Yes, you could do that now, or you could solve for $r$ first...your choice. Another way to integrate is to use definite integrals along with your boundary conditions as the limits and change the dummy variables:

\(\displaystyle \int_2^r \frac{1}{u^2}\,du=\int_1^x\frac{1}{v}\,dv\)

\(\displaystyle \left[-\frac{1}{u}\right]_2^r=\left[\ln|v|\right]_1^x\)

\(\displaystyle \frac{1}{2}-\frac{1}{r}=\ln|x|\)

\(\displaystyle \frac{1}{r}=\frac{1}{2}-\ln|x|=\frac{1-\ln\left(x^2\right)}{2}\)

\(\displaystyle r=\frac{2}{1-\ln\left(x^2\right)}\)

 

[MarkFL]

I wanted to elaborate a little about the equivalence of using either indefinite integrals and then using the initial conditions to determine the constant of integration or using definite integrals and the boundaries as the limits of integration.

Suppose you have the initial value problem (IVP):

\(\displaystyle \frac{dy}{dx}=f(x)\) where \(\displaystyle y\left(x_0\right)=y_0\)

Now, separating variables and using indefinite integrals, we may write:

\(\displaystyle \int\,dy=\int f(x)\,dx\)

And upon integrating, we find

\(\displaystyle y(x)=F(x)+C\) where \(\displaystyle \frac{d}{dx}\left(F(x) \right)=f(x)\)

Using the initial condition, we get

\(\displaystyle y\left(x_0 \right)=F\left(x_0 \right)+C\)

Solving for $C$ and using \(\displaystyle y\left(x_0\right)=y_0\), we obtain:

\(\displaystyle C=y_0-F\left(x_0 \right)\) thus:

\(\displaystyle y(x)=F(x)+y_0-F\left(x_0 \right)\)

which we may rewrite as:

\(\displaystyle y(x)-y_0=F(x)-F\left(x_0 \right)\)

Now, we may rewrite this, using the anti-derivative form of the fundamental theorem of calculus, as:

\(\displaystyle \int_{y_0}^{y(x)}\,dy=\int_{x_0}^{x}f(x)\,dx\)

Now, since the variable of integration gets integrated out, it is therefore considered a "dummy variable" and since it is considered good form not to use the same variable in the boundaries as we use for integration, we may switch these dummy variables and write:

\(\displaystyle \int_{y_0}^{y(x)}\,du=\int_{x_0}^{x}f(v)\,dv\)

This demonstrates that the two methods are equivalent.

Using the boundaries (the initial and final values) in the limits of integration eliminates the need to solve for the constant of integration, and I find it a more intuitive and cleaner approach to separable initial value problems.

 

[shamieh]

\(\displaystyle -1/r = ln(x) + c\)

is going to turn into \(\displaystyle r = \frac{-1}{ln(x)+c}\) right?

 

[MarkFL]

\(\displaystyle -1/r = ln(x) + c\)

is going to turn into \(\displaystyle r = \frac{-1}{ln(x)+c}\) right?

Yes, that would be valid (although you want the absolute value of $x$ as the argument for your natural log function).
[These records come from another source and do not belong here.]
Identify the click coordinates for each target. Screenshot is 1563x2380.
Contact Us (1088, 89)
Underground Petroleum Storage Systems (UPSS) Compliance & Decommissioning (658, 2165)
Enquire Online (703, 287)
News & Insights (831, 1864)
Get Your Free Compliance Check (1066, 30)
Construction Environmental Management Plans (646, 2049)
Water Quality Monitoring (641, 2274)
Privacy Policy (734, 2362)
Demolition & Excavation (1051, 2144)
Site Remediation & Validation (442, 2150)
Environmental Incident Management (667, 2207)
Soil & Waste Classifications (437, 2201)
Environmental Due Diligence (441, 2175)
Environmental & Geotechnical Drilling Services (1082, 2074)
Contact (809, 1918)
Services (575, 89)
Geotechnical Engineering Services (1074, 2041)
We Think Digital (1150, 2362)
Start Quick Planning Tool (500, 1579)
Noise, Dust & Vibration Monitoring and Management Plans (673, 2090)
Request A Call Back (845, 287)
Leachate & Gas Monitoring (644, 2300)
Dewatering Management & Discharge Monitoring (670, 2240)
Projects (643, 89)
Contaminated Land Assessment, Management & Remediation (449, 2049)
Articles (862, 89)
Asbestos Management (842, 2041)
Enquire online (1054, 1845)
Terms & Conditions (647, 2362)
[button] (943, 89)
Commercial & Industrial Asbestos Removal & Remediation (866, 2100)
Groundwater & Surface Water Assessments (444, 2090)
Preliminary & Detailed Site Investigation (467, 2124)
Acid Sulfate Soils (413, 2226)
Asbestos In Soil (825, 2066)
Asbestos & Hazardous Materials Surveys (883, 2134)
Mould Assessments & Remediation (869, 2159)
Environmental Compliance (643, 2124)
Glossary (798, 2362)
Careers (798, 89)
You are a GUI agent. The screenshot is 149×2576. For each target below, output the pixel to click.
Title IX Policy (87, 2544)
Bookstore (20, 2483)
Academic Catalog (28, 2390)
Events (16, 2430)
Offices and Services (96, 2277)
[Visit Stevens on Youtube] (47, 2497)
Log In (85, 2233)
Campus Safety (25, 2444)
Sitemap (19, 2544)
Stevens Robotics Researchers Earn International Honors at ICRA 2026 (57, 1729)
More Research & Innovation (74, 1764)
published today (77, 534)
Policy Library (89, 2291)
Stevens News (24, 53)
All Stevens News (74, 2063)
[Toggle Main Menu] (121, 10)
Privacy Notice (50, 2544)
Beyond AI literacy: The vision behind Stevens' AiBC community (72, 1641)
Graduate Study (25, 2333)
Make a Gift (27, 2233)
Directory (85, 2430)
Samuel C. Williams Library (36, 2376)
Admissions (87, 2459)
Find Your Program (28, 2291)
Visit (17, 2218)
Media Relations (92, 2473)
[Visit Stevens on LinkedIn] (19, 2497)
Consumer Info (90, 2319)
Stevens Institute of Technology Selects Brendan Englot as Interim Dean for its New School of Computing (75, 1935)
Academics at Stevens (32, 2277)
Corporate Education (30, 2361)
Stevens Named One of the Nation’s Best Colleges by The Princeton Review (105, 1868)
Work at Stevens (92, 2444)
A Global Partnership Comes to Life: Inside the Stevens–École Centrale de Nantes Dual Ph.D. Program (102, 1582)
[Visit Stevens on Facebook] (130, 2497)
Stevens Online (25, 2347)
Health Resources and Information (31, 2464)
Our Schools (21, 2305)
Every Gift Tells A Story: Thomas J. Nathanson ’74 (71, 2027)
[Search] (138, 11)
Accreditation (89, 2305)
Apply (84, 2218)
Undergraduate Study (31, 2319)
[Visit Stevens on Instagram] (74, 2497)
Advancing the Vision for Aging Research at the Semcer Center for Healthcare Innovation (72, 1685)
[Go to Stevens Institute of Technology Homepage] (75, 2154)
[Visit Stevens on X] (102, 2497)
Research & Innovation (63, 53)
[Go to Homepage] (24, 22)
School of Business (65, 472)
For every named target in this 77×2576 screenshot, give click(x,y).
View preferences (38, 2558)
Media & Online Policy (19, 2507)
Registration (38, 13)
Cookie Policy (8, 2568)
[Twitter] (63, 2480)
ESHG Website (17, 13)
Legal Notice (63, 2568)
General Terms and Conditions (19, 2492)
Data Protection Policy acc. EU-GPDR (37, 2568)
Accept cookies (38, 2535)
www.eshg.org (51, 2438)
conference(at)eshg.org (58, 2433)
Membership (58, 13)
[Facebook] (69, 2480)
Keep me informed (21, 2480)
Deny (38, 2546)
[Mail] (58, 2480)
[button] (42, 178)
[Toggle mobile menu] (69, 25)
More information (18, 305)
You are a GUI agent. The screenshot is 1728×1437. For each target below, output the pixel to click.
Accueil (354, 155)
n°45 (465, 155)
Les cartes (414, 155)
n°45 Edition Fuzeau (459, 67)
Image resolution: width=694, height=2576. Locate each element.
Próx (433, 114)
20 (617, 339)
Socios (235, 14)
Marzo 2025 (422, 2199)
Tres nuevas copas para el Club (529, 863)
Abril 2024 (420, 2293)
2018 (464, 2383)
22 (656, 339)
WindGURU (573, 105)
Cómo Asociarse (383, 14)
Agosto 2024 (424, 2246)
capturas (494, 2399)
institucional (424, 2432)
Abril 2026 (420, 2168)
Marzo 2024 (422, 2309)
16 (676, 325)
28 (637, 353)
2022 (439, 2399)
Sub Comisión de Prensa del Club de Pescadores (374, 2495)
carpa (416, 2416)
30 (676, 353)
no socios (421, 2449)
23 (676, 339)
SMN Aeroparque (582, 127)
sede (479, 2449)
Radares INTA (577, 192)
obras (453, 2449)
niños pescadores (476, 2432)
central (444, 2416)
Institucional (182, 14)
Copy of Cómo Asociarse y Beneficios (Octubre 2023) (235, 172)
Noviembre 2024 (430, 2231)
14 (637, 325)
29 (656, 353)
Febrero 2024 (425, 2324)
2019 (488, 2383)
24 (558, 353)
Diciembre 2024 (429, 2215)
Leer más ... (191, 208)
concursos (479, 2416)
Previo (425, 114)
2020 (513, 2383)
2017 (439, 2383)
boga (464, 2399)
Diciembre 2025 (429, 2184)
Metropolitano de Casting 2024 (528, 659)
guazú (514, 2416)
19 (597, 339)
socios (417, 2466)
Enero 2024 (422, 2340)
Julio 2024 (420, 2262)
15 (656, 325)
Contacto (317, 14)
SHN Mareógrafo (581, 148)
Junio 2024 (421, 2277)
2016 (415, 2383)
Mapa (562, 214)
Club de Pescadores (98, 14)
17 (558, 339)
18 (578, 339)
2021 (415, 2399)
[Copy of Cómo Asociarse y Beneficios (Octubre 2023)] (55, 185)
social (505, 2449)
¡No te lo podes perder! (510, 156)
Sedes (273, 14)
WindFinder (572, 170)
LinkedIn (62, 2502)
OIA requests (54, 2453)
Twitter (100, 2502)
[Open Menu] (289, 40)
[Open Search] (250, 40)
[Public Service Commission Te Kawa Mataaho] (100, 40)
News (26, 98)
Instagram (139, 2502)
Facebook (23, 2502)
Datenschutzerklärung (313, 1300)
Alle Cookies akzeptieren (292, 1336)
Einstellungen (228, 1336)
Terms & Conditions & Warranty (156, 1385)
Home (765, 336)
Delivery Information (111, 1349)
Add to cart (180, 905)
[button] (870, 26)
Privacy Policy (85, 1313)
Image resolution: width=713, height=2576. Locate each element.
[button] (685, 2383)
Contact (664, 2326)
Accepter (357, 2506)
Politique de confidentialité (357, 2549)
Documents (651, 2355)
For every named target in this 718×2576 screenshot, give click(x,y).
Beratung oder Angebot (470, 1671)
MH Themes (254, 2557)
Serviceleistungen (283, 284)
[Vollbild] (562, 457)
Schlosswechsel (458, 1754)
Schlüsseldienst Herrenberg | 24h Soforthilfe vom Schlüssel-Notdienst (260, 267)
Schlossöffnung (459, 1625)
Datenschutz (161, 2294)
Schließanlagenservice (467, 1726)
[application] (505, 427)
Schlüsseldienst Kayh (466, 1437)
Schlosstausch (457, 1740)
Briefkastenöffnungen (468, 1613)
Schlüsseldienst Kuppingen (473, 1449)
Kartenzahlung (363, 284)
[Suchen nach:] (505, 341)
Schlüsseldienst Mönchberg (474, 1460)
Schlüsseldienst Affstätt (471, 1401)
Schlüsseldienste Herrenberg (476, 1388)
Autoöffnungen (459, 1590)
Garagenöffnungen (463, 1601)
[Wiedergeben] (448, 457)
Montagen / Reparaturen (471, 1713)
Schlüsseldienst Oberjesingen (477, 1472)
Another approach would be to begin with:

\(\displaystyle -\frac{1}{r}=\ln|x|+C\)

Now multiply both sides by -1, and observe that an arbitrary constant negated is still just an arbitrary constant, so we may write:

\(\displaystyle \frac{1}{r}=C-\ln|x|\)

And so:

\(\displaystyle r=\frac{1}{C-\ln|x|}\)

How you choose to do it though is up to you, as long as you perform legal algebraic steps you will arrive at the correct answer. :D

 

[shamieh]

ahh I see...But I can;t plug in the Initial condition r(1) = 2 because if I do then ln(1) is not going to work right? so does x have to be > 1 ?

 

[MarkFL]

ahh I see...But I can;t plug in the Initial condition r(1) = 2 because if I do then ln(1) is not going to work right? so does x have to be > 1 ?

You can use $\ln(1)$ since:

\(\displaystyle \ln(1)=0\)

This comes from the fact that:

\(\displaystyle e^0=1\)